• Instructions for the task:
A verbatim copy of the full data, with no pictures, is the expected answer.

Pixel coordinate grounding data:
************
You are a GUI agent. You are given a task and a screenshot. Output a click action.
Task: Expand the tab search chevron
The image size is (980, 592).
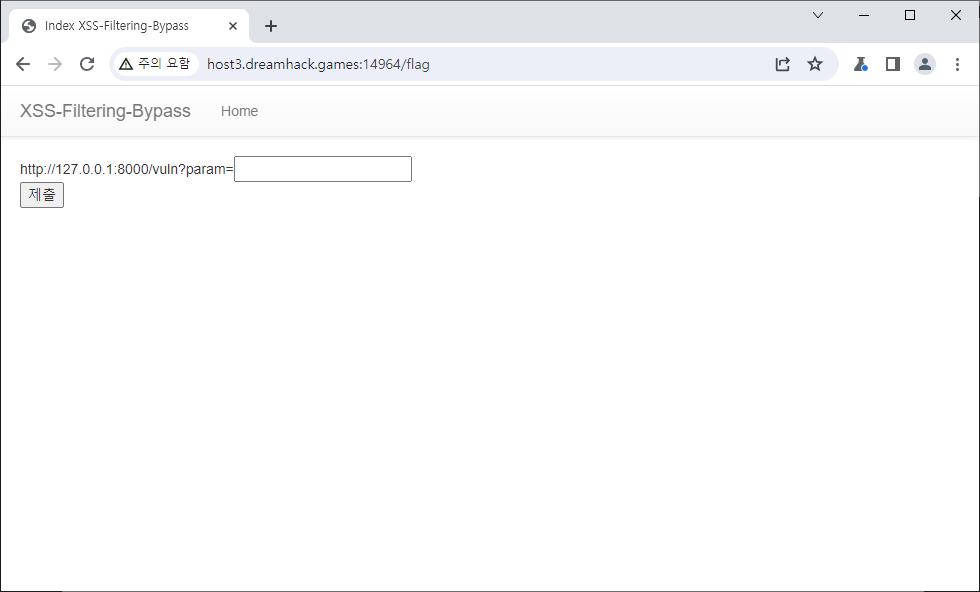click(818, 15)
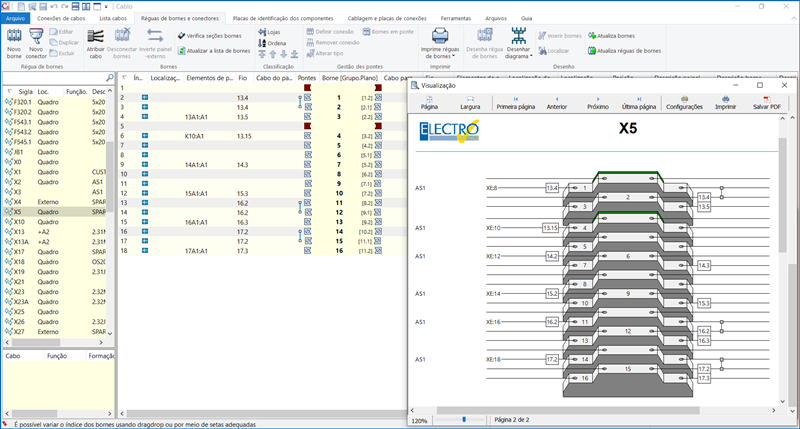Open the Ferramentas ribbon tab
This screenshot has height=429, width=800.
(454, 18)
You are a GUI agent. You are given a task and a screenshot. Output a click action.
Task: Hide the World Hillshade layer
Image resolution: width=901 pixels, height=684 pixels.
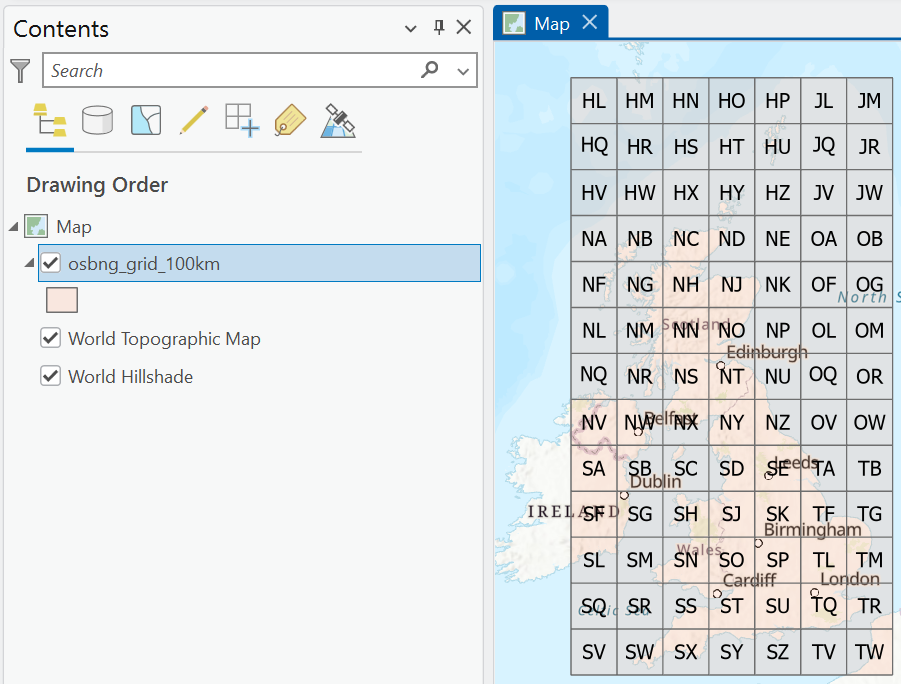tap(51, 376)
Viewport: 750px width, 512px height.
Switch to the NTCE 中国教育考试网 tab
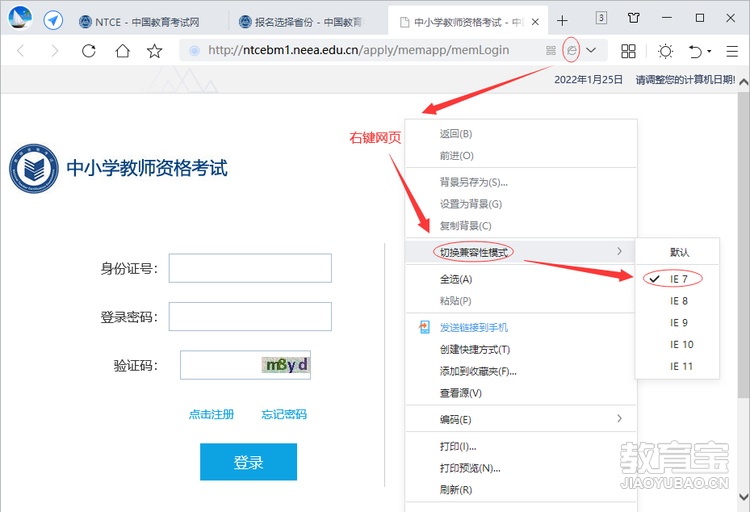tap(147, 22)
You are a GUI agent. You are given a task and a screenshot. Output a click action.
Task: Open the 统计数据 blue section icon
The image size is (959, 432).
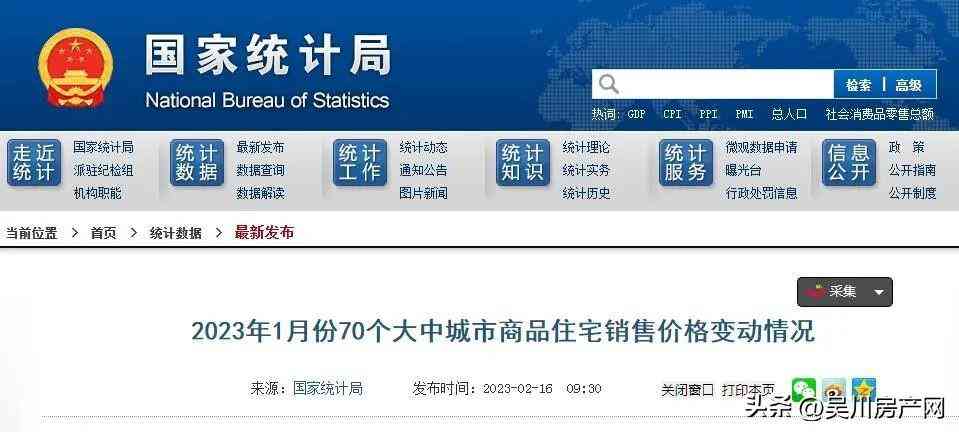197,163
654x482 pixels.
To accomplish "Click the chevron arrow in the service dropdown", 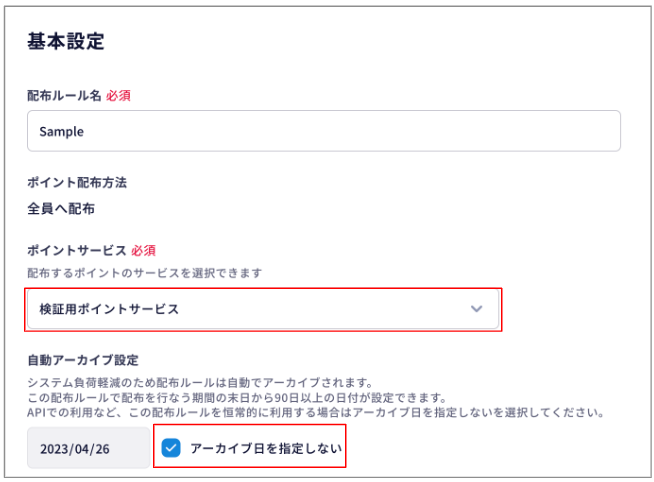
************
• Exercise answer:
You are a GUI agent. You are given a task and a screenshot. Output a click action.
Task: Expand the tab search chevron
The image size is (980, 592).
click(818, 15)
Open the Ferramentas ribbon tab
This screenshot has height=429, width=800.
(454, 18)
You are a GUI agent. You are given a task and a screenshot. Output a click action.
Task: Hide the World Hillshade layer
Image resolution: width=901 pixels, height=684 pixels.
tap(51, 376)
Viewport: 750px width, 512px height.
Switch to the NTCE 中国教育考试网 tab
tap(147, 22)
You are a GUI agent. You are given a task and a screenshot. Output a click action.
Task: Open the 统计数据 blue section icon
The image size is (959, 432).
197,163
654x482 pixels.
To accomplish "Click the chevron arrow in the service dropdown", 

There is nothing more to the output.